BRIEF: Set down every record below exactly as it stands, leaving out the pictures.

DATA FOR PROCESSING:
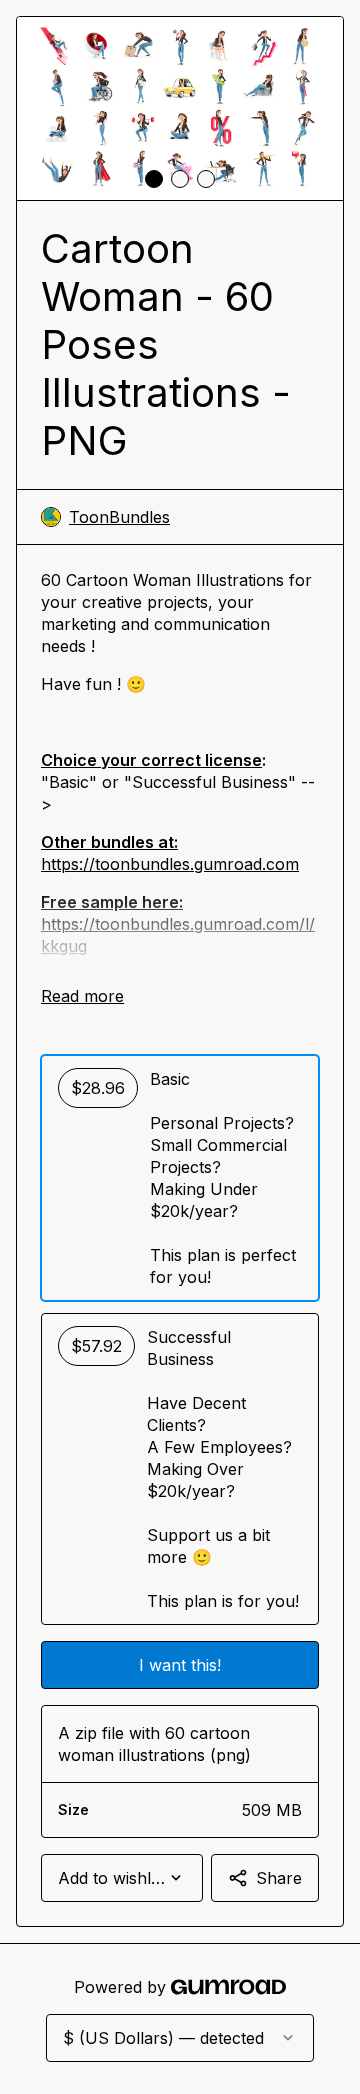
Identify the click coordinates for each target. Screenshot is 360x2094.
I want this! (180, 1665)
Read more (82, 996)
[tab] (154, 179)
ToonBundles (119, 517)
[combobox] (122, 1878)
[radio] (180, 1178)
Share (279, 1878)
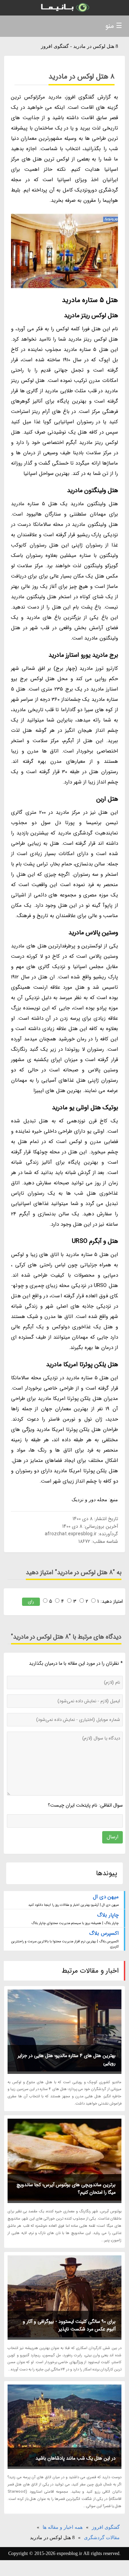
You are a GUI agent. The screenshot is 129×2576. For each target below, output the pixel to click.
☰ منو (113, 26)
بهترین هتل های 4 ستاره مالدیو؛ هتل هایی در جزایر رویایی (67, 2059)
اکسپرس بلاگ (104, 1933)
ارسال (112, 1837)
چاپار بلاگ (108, 1915)
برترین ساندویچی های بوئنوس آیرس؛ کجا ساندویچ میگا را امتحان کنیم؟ (66, 2188)
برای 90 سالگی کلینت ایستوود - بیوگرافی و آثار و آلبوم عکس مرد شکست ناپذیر (69, 2325)
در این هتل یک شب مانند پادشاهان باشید (75, 2458)
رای (31, 1601)
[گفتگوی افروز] (64, 7)
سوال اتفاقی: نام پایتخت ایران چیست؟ (85, 1805)
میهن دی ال (106, 1897)
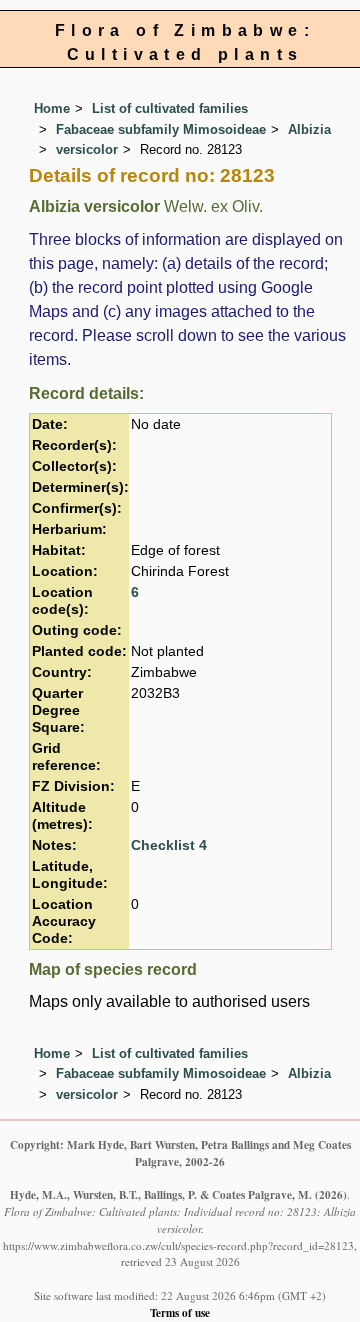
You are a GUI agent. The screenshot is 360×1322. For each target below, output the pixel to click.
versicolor (87, 149)
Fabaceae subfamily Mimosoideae (161, 129)
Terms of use (180, 1312)
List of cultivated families (170, 108)
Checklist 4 (169, 845)
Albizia (309, 129)
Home (52, 108)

RESULT FOR THIS TASK:
Identify the click coordinates for each target. Screenshot is 360x2094.
I want this! (180, 1665)
Read more (82, 996)
[tab] (154, 179)
ToonBundles (119, 517)
[combobox] (122, 1878)
[radio] (180, 1178)
Share (279, 1878)
You are a GUI agent. The screenshot is 129×2576. For each target below, output the pixel to click.
☰ منو (113, 26)
بهترین هتل های 4 ستاره مالدیو؛ هتل هایی در جزایر رویایی (67, 2059)
اکسپرس بلاگ (104, 1933)
ارسال (112, 1837)
چاپار بلاگ (108, 1915)
برترین ساندویچی های بوئنوس آیرس؛ کجا ساندویچ میگا را امتحان کنیم؟ (66, 2188)
برای 90 سالگی کلینت ایستوود - بیوگرافی و آثار و آلبوم عکس مرد شکست ناپذیر (69, 2325)
در این هتل یک شب مانند پادشاهان باشید (75, 2458)
رای (31, 1601)
[گفتگوی افروز] (64, 7)
سوال اتفاقی: نام پایتخت ایران چیست؟ (85, 1805)
میهن دی ال (106, 1897)
You are a GUI agent. The screenshot is 360×1322. For each target below, output the pixel to click.
versicolor (87, 149)
Fabaceae subfamily Mimosoideae (161, 129)
Terms of use (180, 1312)
List of cultivated families (170, 108)
Checklist 4 (169, 845)
Albizia (309, 129)
Home (52, 108)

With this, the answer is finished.